La fête de la Pentecôte a lieu une fois par année. Mais souvent, au fil des jours, les croyants pointent du doigt des événements, des paroles, des gestes comme autant d’interventions de l’Esprit. Tel discours inspirant se métamorphose en parole inspirée. Tel événement retentissant devient retentissement de l’Esprit. Tel geste signifiant se transforme en signe de l’Esprit.
L’Esprit, pense-t-on, interviendrait toujours dans nos initiatives quand elles sont accompagnées de la prière. Telle réunion où les bonnes volontés se conjuguent parviendrait nécessairement à des décisions qui plaisent à l’Esprit. Certaines conditions, certains cadres garantiraient automatiquement la présence de l’Esprit. Permettez-moi d’en douter…

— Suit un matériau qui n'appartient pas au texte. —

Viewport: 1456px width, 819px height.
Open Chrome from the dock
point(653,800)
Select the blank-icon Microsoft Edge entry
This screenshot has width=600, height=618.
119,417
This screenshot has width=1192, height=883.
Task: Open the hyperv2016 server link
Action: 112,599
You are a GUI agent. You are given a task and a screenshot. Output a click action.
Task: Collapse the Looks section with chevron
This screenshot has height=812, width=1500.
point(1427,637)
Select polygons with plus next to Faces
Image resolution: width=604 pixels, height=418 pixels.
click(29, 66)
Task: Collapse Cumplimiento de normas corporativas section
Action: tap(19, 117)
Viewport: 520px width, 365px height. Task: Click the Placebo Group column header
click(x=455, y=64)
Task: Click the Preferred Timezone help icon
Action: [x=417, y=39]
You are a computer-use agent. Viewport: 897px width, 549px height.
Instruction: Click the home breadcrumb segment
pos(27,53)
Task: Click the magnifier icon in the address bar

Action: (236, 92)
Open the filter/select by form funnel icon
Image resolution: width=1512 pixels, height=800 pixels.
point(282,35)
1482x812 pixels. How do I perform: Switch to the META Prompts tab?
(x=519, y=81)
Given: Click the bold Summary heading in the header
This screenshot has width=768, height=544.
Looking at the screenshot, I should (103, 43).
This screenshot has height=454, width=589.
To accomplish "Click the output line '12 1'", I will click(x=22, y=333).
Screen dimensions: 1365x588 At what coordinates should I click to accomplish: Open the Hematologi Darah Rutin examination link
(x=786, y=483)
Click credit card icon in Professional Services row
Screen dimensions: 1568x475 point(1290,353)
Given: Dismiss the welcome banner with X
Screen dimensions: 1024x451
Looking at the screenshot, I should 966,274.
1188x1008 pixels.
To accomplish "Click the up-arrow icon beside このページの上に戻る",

Souvent quand des actions ou des paroles nous plaisent, nous osons les attribuer à l’Esprit. Telle décision fait mon affaire: il y a sûrement là la marque de l’Esprit. Un projet prend-il l’orientation que j’ai rêvée, j’affirme sans sourciller que l’Esprit signe cette orientation. Je souhaite que l’Esprit intervienne dans toute entreprise que je veux réussir. La réussite sera même considérée comme une approbation de l’Esprit.
Faire appel à l’Esprit me permet de présenter à mes adversaires un motif de plus d’adhérer à mes idées ou à ma perception des choses. Et un motif de poids: qui oserait contredire l’Esprit que le Christ a offert comme guide et maître de l’histoire?
Nous attribuons facilement à Dieu et à son Esprit toutes les bonnes choses qui arrivent dans le monde. Personne n’ose cependant le voir à l’oeuvre quand les choses vont mal. Si Dieu n’est pas l’auteur de tout ce qui surgit dans l’univers, se pourrait-il alors qu’il s’abstienne dans certains de nos bons coups? Se pourrait-il que des événements de notre vie et de l’histoire du monde soient des oeuvres totalement humaines, des oeuvres que Dieu n’aurait pas volontairement réalisées?
Dieu nous a créés intelligents et libres. Nous sommes donc outillés pour faire face à la vie. Nous sommes capables de nous prendre en main. Nous pouvons mener notre existence en nous servant de nos capacités, de notre jugement, de notre imagination.
J’ose croire également que nous ne sommes pas des marionnettes que Dieu manipulerait à sa guise, même avec notre entier consentement. Notre liberté nous permet d’assumer pleinement nos faits et gestes. Par elle nous pouvons nous reconnaître responsables de notre existence et des décisions que nous prenons.
Cela ne signifie pas, par ailleurs, que Dieu soit totalement absent de nos entreprises. Il n’est pas qu’un simple observateur d’une planète où nous nous débattons pour survivre et bien survivre. Cela ne veut pas dire non plus qu’il n’a pas le droit de contrecarrer nos plans. À la longue, avec une certaine distance, il nous arrive de reconnaître avec raison que Dieu a signé telle oeuvre ou qu’il est intervenu dans telle ou telle circonstance. L’histoire de l’humanité porte la marque de son créateur. Dieu est à l’oeuvre. Jésus a même dit qu’il travaille toujours!
Mon propos veut simplement nous inviter à ne pas trop abuser de Dieu et de son Esprit. Dieu a le droit d’être lui-même et de réaliser ce qu’il veut faire, sans qu’il soit obligé d’épouser nos vues. Quant à nous, rappelons-nous qu’une foi qui ne se vit pas sans une certaine autonomie par rapport à Dieu, est une foi qui manque de maturité. Dietrich Bonhoeffer allait même jusqu’à dire: *Vivre devant Dieu et avec Dieu, mais sans Dieu+.
Les croyants que nous sommes sont donc invités à se prendre en main tout en espérant parler et agir à la manière de Dieu. Il ne m’est pas interdit, bien au contraire, de me demander: que ferait Dieu ou l’Esprit à ma place? Mais une fois la question répondue, je fais de mon mieux, au meilleur de ma connaissance et de mon jugement. Libre et responsable.